### EXERCISE DESCRIPTION:
Reproduce the lines of the entries below verbatim, from the line containing "Given: Submit the form via Log in" through the line containing "[x=262, y=71]", inclusive of both, and nothing else.

------------------------------------

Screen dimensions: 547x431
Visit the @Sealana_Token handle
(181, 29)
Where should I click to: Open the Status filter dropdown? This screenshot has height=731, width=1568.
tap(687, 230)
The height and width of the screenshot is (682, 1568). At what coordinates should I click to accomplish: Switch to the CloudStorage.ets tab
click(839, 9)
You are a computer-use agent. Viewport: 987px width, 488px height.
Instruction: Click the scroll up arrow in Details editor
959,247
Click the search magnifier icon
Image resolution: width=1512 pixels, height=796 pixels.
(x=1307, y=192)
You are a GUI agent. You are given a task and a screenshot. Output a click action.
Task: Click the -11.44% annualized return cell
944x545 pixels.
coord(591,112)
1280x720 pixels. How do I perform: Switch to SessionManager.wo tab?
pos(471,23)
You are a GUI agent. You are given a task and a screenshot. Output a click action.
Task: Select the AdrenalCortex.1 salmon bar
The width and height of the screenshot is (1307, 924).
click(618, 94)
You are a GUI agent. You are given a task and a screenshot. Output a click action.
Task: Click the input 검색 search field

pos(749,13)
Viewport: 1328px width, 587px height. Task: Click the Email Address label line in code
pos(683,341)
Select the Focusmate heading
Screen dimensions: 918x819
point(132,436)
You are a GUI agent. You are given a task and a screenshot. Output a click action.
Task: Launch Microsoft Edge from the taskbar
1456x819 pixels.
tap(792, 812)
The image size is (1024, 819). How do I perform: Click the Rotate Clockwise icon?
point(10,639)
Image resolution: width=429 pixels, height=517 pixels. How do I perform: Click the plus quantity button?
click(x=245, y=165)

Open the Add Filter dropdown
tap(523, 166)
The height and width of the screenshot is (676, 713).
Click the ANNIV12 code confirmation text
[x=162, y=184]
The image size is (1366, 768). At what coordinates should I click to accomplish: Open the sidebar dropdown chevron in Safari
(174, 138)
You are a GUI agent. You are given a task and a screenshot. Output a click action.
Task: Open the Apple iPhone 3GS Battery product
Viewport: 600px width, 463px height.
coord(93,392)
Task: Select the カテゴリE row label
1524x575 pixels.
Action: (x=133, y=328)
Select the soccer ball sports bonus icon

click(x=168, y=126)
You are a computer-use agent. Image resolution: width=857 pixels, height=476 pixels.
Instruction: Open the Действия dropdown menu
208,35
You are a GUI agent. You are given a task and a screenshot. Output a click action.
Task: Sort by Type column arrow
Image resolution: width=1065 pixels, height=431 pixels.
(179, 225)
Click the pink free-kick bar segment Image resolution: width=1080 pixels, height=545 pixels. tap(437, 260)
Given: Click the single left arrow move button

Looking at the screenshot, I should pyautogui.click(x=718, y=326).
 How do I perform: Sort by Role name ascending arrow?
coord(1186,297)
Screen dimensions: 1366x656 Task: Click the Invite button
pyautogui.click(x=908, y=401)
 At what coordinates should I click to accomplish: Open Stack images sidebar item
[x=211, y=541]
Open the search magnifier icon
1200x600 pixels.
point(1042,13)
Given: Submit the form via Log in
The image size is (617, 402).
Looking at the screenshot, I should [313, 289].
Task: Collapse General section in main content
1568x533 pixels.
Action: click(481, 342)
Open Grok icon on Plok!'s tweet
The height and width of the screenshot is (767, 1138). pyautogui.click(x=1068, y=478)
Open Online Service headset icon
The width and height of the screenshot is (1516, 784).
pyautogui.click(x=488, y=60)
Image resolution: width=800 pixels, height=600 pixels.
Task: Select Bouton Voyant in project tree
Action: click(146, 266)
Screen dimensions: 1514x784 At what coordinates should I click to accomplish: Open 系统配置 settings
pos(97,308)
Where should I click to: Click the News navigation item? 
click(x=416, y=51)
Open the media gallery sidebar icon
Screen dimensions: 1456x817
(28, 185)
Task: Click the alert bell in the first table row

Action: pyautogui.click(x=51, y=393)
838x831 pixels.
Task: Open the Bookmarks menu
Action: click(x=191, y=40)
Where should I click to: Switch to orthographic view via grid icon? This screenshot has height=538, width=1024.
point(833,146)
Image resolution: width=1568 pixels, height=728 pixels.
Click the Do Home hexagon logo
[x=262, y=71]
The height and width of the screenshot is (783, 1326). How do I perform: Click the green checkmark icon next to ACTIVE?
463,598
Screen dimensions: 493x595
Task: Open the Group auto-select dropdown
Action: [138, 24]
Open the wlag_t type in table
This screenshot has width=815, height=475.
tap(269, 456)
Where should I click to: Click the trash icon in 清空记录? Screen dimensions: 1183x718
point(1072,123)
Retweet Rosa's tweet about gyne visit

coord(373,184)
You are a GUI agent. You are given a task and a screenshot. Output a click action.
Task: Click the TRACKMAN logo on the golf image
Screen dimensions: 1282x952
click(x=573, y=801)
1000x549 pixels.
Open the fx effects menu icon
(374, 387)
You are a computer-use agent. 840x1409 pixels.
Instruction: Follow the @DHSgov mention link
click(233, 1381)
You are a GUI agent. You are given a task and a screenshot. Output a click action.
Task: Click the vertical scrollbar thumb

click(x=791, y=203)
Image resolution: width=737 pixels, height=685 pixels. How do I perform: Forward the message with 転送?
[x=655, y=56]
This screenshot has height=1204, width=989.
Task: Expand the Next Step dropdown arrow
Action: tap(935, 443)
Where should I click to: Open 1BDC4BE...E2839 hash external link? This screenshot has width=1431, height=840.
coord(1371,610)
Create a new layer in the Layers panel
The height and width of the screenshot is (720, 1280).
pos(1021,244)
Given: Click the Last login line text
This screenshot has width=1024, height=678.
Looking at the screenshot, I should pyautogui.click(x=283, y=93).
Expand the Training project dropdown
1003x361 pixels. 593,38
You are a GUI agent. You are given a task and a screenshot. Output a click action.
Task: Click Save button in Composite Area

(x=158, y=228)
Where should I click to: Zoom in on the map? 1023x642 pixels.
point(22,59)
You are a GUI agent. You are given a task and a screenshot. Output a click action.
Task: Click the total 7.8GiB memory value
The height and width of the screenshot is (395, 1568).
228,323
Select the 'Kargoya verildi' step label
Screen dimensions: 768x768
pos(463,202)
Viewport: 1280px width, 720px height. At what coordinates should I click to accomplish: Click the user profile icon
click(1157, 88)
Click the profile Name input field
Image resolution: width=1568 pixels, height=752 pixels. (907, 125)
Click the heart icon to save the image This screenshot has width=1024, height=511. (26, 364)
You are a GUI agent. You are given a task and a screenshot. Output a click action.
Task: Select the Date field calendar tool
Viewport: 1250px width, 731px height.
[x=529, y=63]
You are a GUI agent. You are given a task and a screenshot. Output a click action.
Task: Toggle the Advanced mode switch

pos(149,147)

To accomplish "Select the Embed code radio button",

------------------------------------

### ANSWER TO THIS PROBLEM:
Given: Submit the form via Log in
The image size is (617, 402).
Looking at the screenshot, I should [313, 289].
Task: Collapse General section in main content
1568x533 pixels.
Action: click(481, 342)
Open Grok icon on Plok!'s tweet
The height and width of the screenshot is (767, 1138). pyautogui.click(x=1068, y=478)
Open Online Service headset icon
The width and height of the screenshot is (1516, 784).
pyautogui.click(x=488, y=60)
Image resolution: width=800 pixels, height=600 pixels.
Task: Select Bouton Voyant in project tree
Action: click(146, 266)
Screen dimensions: 1514x784 At what coordinates should I click to accomplish: Open 系统配置 settings
pos(97,308)
Where should I click to: Click the News navigation item? 
click(x=416, y=51)
Open the media gallery sidebar icon
Screen dimensions: 1456x817
(28, 185)
Task: Click the alert bell in the first table row

Action: pyautogui.click(x=51, y=393)
838x831 pixels.
Task: Open the Bookmarks menu
Action: click(x=191, y=40)
Where should I click to: Switch to orthographic view via grid icon? This screenshot has height=538, width=1024.
point(833,146)
Image resolution: width=1568 pixels, height=728 pixels.
Click the Do Home hexagon logo
[x=262, y=71]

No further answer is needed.